"We all filed into the front room and sat round the central table while the Inspector unlocked a square tin box and laid a small heap of things before us. There was a box of vestas, two inches of tallow candle, an A.D.P. briar-root pipe..." [SILV] These are but part of the personal effects of one John Straker, the newly-departed trainer of Silver Blaze.
ADP is a trademark of the Adolph Posener & Co., headed-up by one Adolph David Posener. It is not, as some apparently suggest, to be taken as Alfred Dunhill Pipe. Dunhill pipes were still a good few years from their (1904 at the earliest) inception and also never used that insignia. The Adventure of Silver Blaze, to be clear, was published in 1892.
AP&C, a London briar, meerschaum, and clay pipe manufacturer was on-the-scene at the time of Arthur Conan Doyle and definitely while he was writing Silver Blaze. Doyle, like his creation Sherlock Holmes, was no stranger to tobacco, and I like to think of him puffing at his briar while putting pen to paper. I sometimes do the same thing, often. A look around, need a name... Let's see... Ronson Butane Fuel. (Not a sponsor.)
(A thought crosses my mind.) Why did Doyle name names when 'a briar-root pipe' would have done? He doesn't mention brands in any of the other but one (more on that in a tick) of the items mentioned. Let me continue after the "..." of the quote up-top. "a pouch of seal-skin with half an ounce of long-cut Cavendish, a silver watch with a gold chain, five sovereigns in gold, an aluminium pencil-case, a few papers, and an ivory-handled knife with a very delicate, inflexible blade marked Weiss & Co., London."
Could it be that ACD was the world's first social media influencer? Silver Blaze as a sponsored Instagram post? Did Adolph Posener & Co. send him a free pipe or two in return for this shout-out? We may never know, quite thankfully. The other name brand mentioned here is, as you can and hopefully have read, Weiss & Co. London. This is an odder hat tip because the company's actual name seems to have been John Weiss & Son, a 1700 & 1800s London surgical equipment concern.

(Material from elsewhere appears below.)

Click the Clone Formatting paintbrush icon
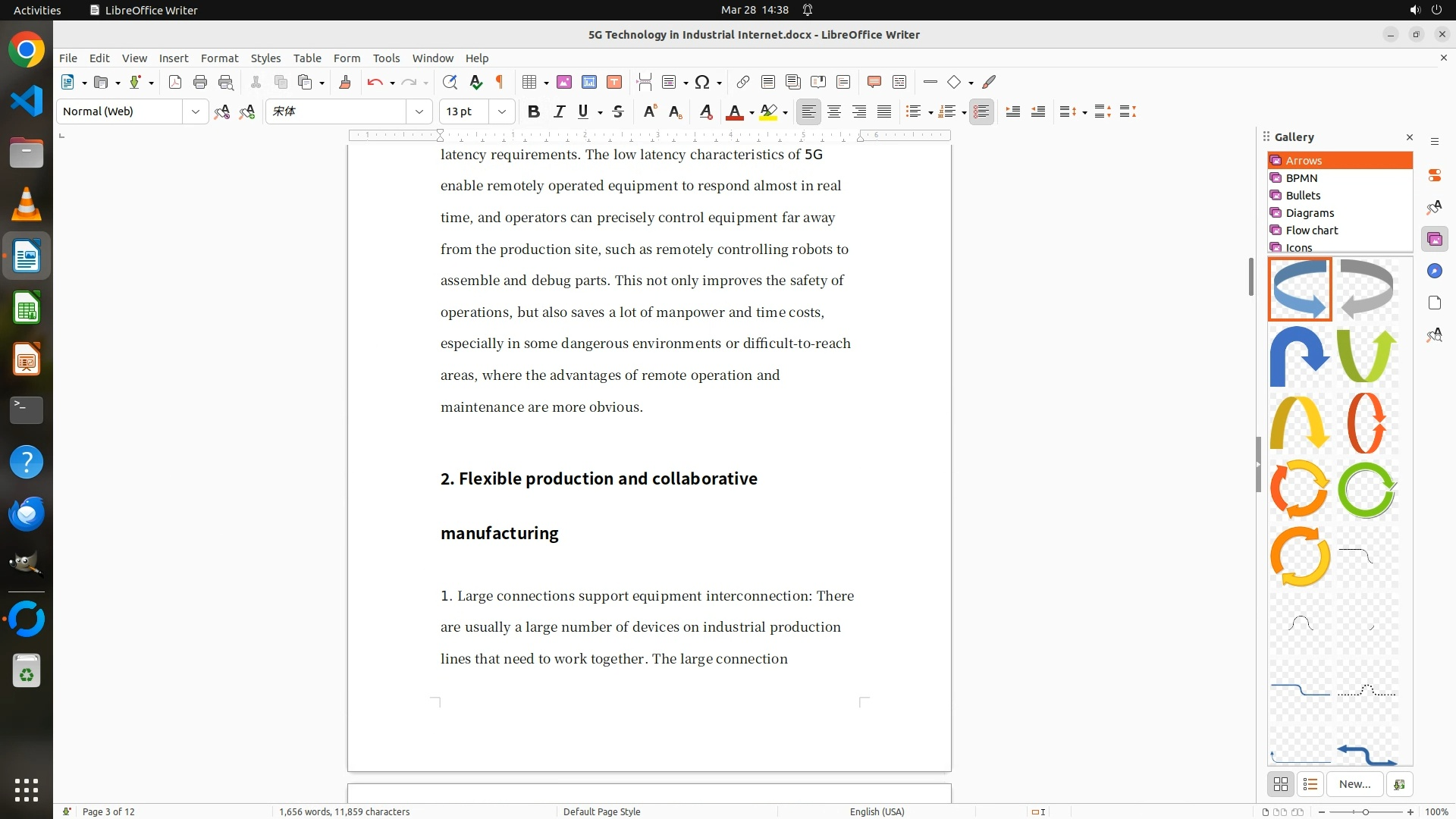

'Funny' story. There are some ties here of the familial/professional variety, in that Frederick Foveaux Weiss (a partner at JW&S at a time) died in 1892. Perhaps just a name in the news (even an acquaintance or chum). Particularly news of an industry ACD was well-enough versed in, as he of course studied (and tried hard to successfully practice) medicine. Thankfully, as the story goes, while Doyle waited for patients who never-enough called, he honed his fiction-writing chops.
Another (closing) thought. A hurdle that seems to have existed between ACD and his famed creation is that Doyle was not, according to himself, a man who easily noticed small details. I'd imagine this made it quite hard for him to have come up with the subtle almost imperceptible nuances that Holmes needed to grok in order to make his deductions. Perhaps the love of a smoke they held in common was a place for the writer to feel at ease in the world of 221b. I like that bet best.
Online Resources for this article include: Project Gutenberg, The Arthur Conan Doyle Encyclopedia, Pipes Magazine, &, of course, Wikipedia (John Weiss & Son).